Managing Credit Card Risk in the Golden Age of Regulations

The nature of credit risk management in the credit card industry has changed. The current regulatory environment has put financial institutions in an interesting bind. On the one hand, credit card is and has historically been a profit center for banks. They want to continue to grow their credit card portfolios. On the other hand, every bank is actively trying to limit their risk exposure. They are focused on managing risk across every part of the organization, including the credit card division.

This friction between account acquisition and risk management has always existed. It’s natural and desirable for banks’ marketing and credit risk groups to butt heads in pursuit of their distinct objectives. In the end, a reasonable middle course between aggressive account acquisition and restrictive risk management is chartered.

However, in recent years, this friction has become much harder to manage. The reason for this is that recent regulations have made it harder for banks to effectively manage the risk of their credit card portfolios. Take the 2009 Credit CARD Act for example. The CARD Act was designed to protect consumers by establishing more transparent and fair practices around credit cards. The law arguably did achieve these goals, but as with many laws, there were some unintended consequences. One of these consequences was a reduced ability, for banks’ portfolio managers, to actively manage the risk of their credit card portfolios. This was the result of numerous provisions in the CARD Act like those that prevent lenders from raising interest rates on accounts with late payments of less than 60 days or requiring a 45 day notification period before changing interest rates.

The core problem with these types of provisions is that they prevent lenders from quickly responding to changes in the risks posed by their existing credit card customers. If a consumer loses their job and suddenly can’t make their credit card payments (which isn’t exactly a rare occurrence in today’s economy), lenders can’t raise the interest rate to mitigate that increase in risk in less than 3 months. That’s unacceptable. Banks can’t wait 3 months to protect themselves from increases in their portfolio risk, but current regulations won’t let them move any faster.

So how do financial institutions respond? How do they mitigate their risk while still continuing to acquire new credit card accounts? We have seen two primary strategies:

1. Preemptively Hedge your Bets- If you can’t quickly adjust your terms in response to changes in risk, do it at the beginning. Hedge on the possibility of default by offering cards with annual fees, higher interest rates, and lower credit limits. By not offering customers the best possible terms upfront, banks can minimize the damage of any risk fluctuations during the length of the customer relationship. This approach is low cost and low reward. It’s easy to create products with less desirable terms and it will certainly soften the impact of any negative changes in the portfolio’s risk. However, this approach puts you at a competitive disadvantage. It limits the effectiveness of your customer acquisition and marketing strategies. It prevents you from offering the most attractive terms and thus prevents you from attracting the most profitable, low risk consumers.
2. Make Better Credit Risk Decisions- This is much more difficult than it sounds, but the idea is pretty simple. If regulations are limiting your ability to control your risk during portfolio management, then you need to do a better job of segmenting out unacceptable risks during the origination process. This can be accomplished by integrating more sophisticated data and risk analysis into that origination process. Industry standard credit scores are not perfectly predictive. Every consumer with a 690 FICO score doesn’t present the exact same credit risk. Within traditional credit scores, there is a surprising amount of variability. Some consumers with a 690 FICO score act like a 690 FICO score. However, other consumers with a 690 FICO score might actually behave from a risk standpoint very differently—displaying either higher or lower performance. In other words, the actual risk that they pose is not perfectly reflected in their score. The imperfection of traditional credit scores has introduced an opportunity for non-traditional data and analytics providers to step in with alternative and supplementary scoring solutions. These scores provide an additional layer of segmentation during the risk decisioning part of the origination process.

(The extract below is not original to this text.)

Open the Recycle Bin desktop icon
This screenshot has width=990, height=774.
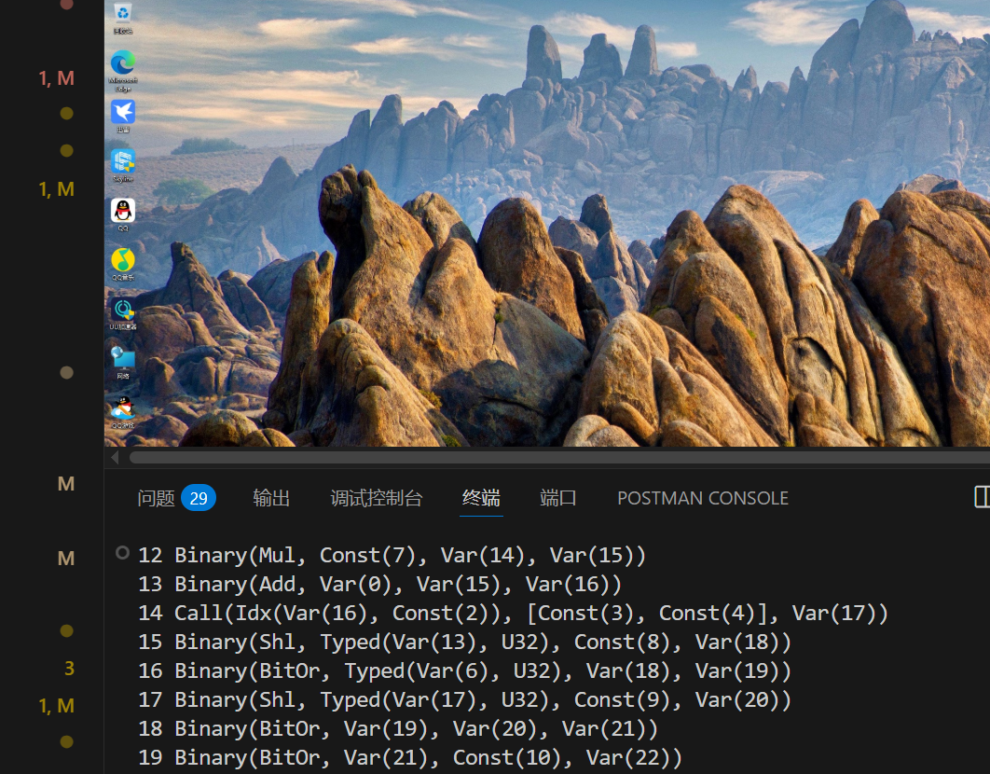click(x=122, y=15)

For example, if a bank’s credit risk policy requires a FICO score cut-off of 690, but due to the imperfect predictiveness of traditional scores the actual risk of those consumers might be closer to a 680 or 675. So, in effect, they are approving consumers for credit cards who (according to their own credit risk policy) are unacceptably likely to default. This is where those alternative scores come into play. I have seen data studies from several alternative data providers that demonstrate the potential for a 10-15% reduction in defaults without a decrease in the overall number of approved applications. If the bank can screen out these faux-690 consumers using an alternative risk score, they can improve the risk profile of their credit card portfolio and reduce the need for corrective rate adjustments in the future.

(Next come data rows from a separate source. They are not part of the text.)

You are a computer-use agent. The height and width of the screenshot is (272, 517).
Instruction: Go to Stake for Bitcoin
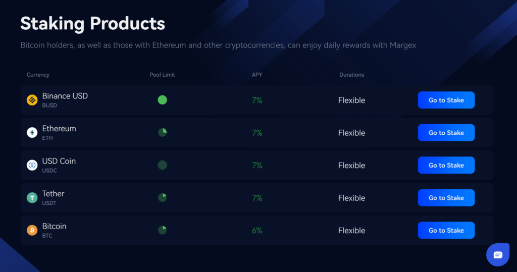[446, 230]
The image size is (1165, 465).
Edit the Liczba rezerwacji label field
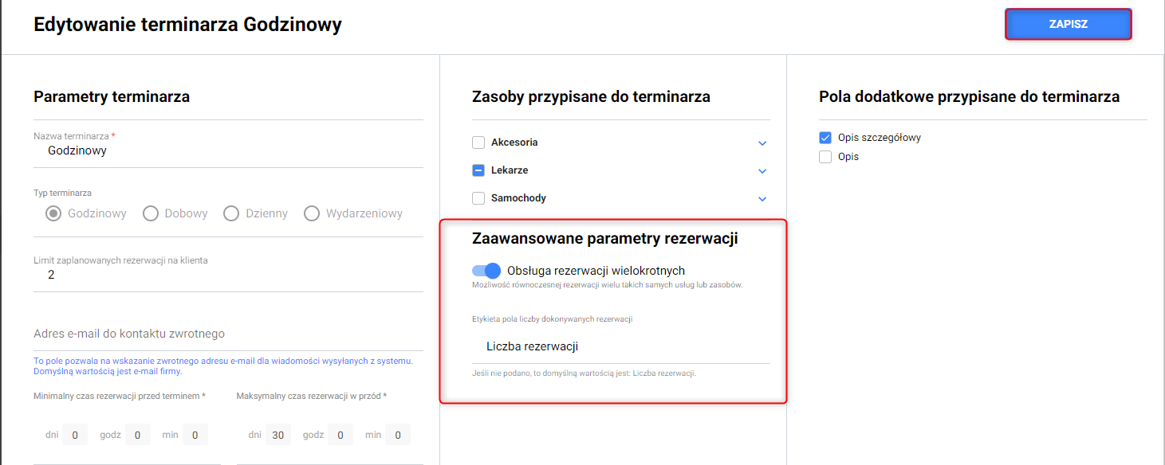(622, 346)
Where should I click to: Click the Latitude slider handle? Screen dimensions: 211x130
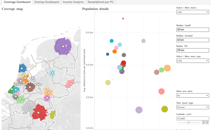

Banks cannot afford to stop competing for credit card accounts. Regulatory changes like the CARD Act have increased the friction between banks’ marketing and credit risk efforts. In order for credit risk to do their job without crippling marketing’s ability to do theirs, financial institutions need to adopt a more sophisticated approach to risk decisioning. Thanks to the introduction of new, alternative data and analytic products, this is now a realistic strategy for banks to pursue.